La ville de Toronto n'est jamais en reste quand il s'agit de multiculturalisme dans sa version «hard».

La commission scolaire de la Ville reine vient d'approuver l'ouverture d'une école secondaire «pour noirs seulement», avec programme adapté. Ainsi, les cours d'histoire et d'anglais ont été modifiés pour en retrancher le «biais européen», et le cours de maths utilisera des méthodes «culturellement pertinentes» (ah bon?).

Il existe déjà, depuis deux ans, une école primaire «africentrique» où, dit-on, les résultats des élèves sont plus élevés que ceux des jeunes noirs qui fréquentent des écoles pluralistes.

L'affaire est très controversée. Nombre de Torontois considèrent, non sans raison, qu'il s'agit là d'une forme de ségrégation. Pire, d'une ségrégation qui, au surplus, est en train de faire des petits même dans des communautés faciles à intégrer et qui ne souffrent d'aucune discrimination. À la demande de certains parents portugais, la commission scolaire a accepté d'instituer un groupe d'étude sur la possibilité d'ouvrir une école portugaise pour Portugais exclusivement, avec programme centré, j'imagine, sur l'histoire du Portugal et du Brésil...

Où s'arrêtera cette folie typiquement «canadian»? Dans quel autre pays verrait-on les autorités scolaires instituer des écoles séparées en fonction de la couleur de la peau ou de l'origine ethnique?

Il faut dire que Toronto n'en est pas à son premier dérapage. C'est de là qu'était parti, en 2004, un mouvement visant à légaliser le recours à la charia, la loi islamiste, pour le règlement des litiges familiaux. L'une des championnes de cette belle cause était Marion Boyd, une féministe radicale qui avait été solliciteur général dans le gouvernement néo-démocrate de Bob Rae... (Quel phénomène troublant que cette alliance des féministes radicales et de l'islam politique!)

Heureusement, le mouvement a fait long feu, mais le simple fait qu'il ait déjà existé en dit long sur les excès que peut engendrer une conception dévoyée du multiculturalisme. Notons que nombre de musulmans se trouvaient à l'avant-garde de l'opposition à l'introduction de la charia dans la justice civile ontarienne.

Mais revenons à l'«africentrisme». L'école secondaire n'est pas encore en opération, on en est toujours à la recherche de locaux adéquats, idéalement situés près des districts où vit la minorité noire défavorisée. L'école primaire, qui compte 185 élèves, a une liste d'attente de 20 personnes.
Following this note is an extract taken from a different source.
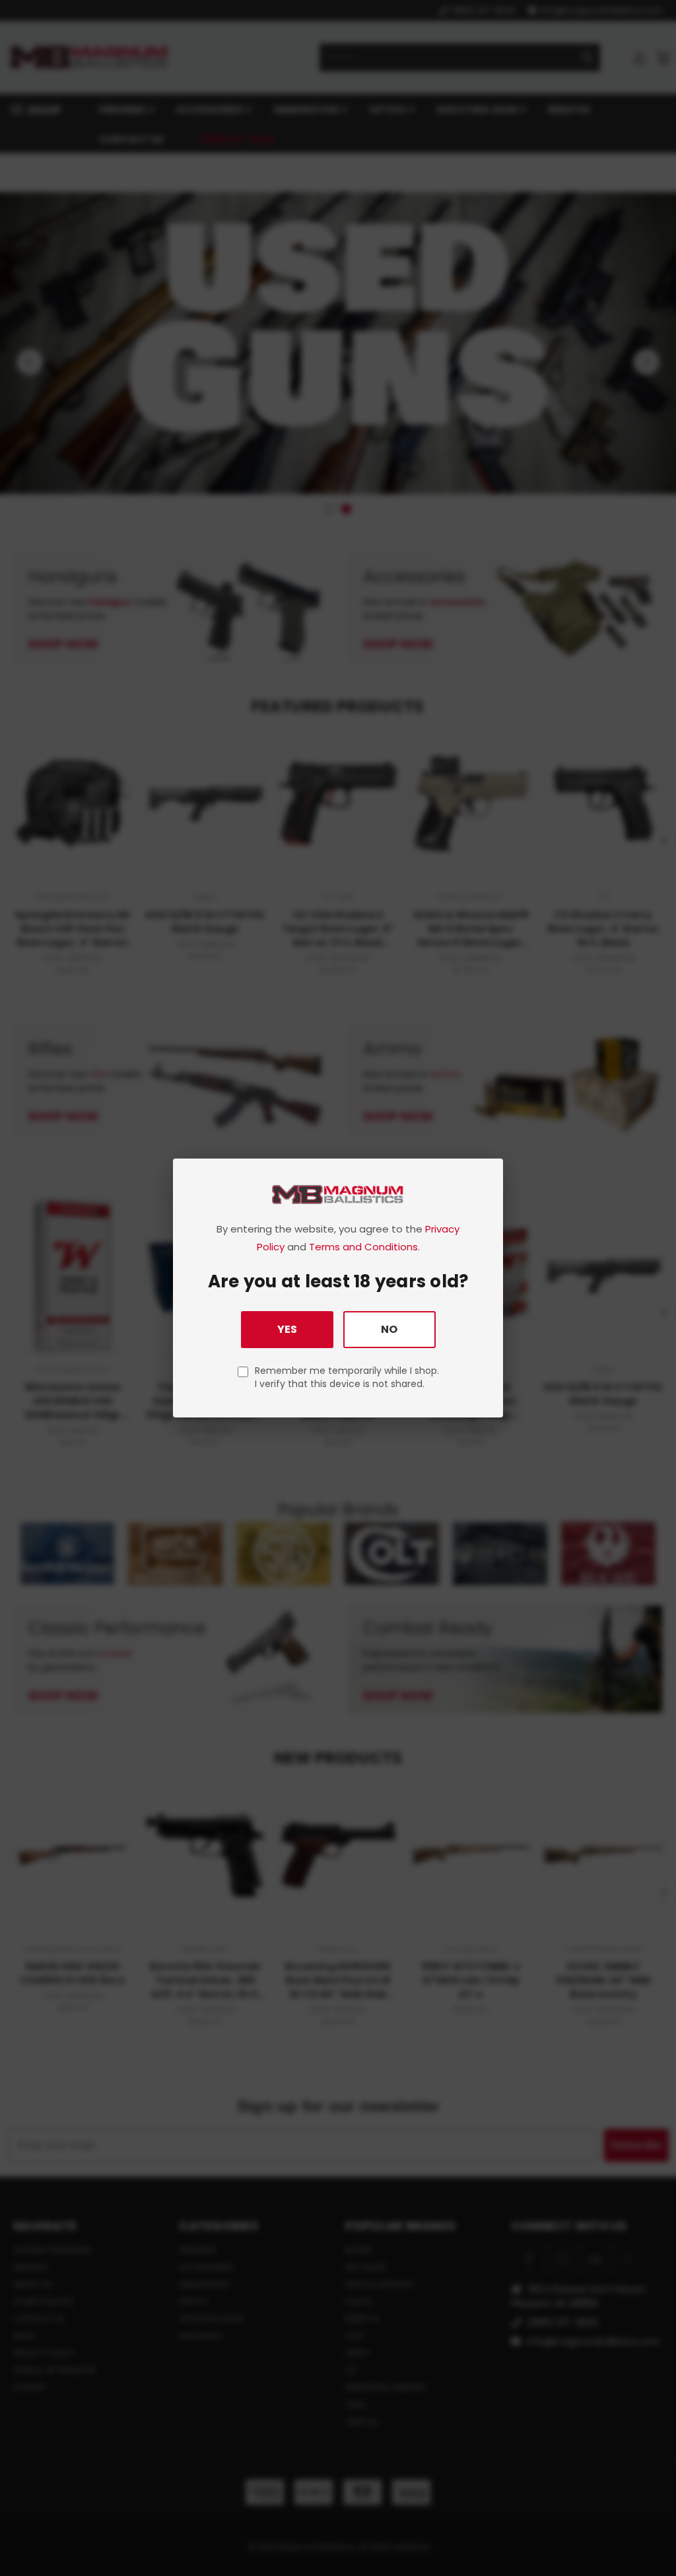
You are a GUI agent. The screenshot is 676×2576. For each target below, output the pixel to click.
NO (389, 1329)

Là où le bât blesse, c'est que l'expérience est un succès, académiquement parlant. Les élèves ont des résultats plus élevés que la moyenne provinciale aux tests standardisés. Leurs profs, tous noirs, servent de «role models». Ils ont repris confiance en eux... Dans le hall trônent des photos de Mandela et de Martin Luther King. Cette école publique a quelque chose d'une école privée: les élèves portent fièrement un uniforme bleu et blanc sous une veste à motifs africains. Si vous étiez une mère de famille noire monoparentale et démunie, ne seriez-vous pas tentée par cette école?

Car il y a tout de même un dilemme, là-dedans, et il est angoissant. La lutte au décrochage, qui est de l'ordre de 40% dans la communauté noire de Toronto, passerait-elle par la ségrégation et l'exaltation de l'identité raciale?

Par contre, comme le disait au Globe and Mail Kevin Gosine, un sociologue issu de la même communauté, «comment les jeunes qui auront fait toutes leurs études dans des institutions africentriques pourront-ils s'adapter à une société pluraliste?»

Comment se fait-il que nos systèmes scolaires n'aient pas pu conjuguer l'aide aux enfants les plus vulnérables et le principe de l'intégration? N'est-ce pas plutôt sur le modèle inclusif qu'il faut travailler?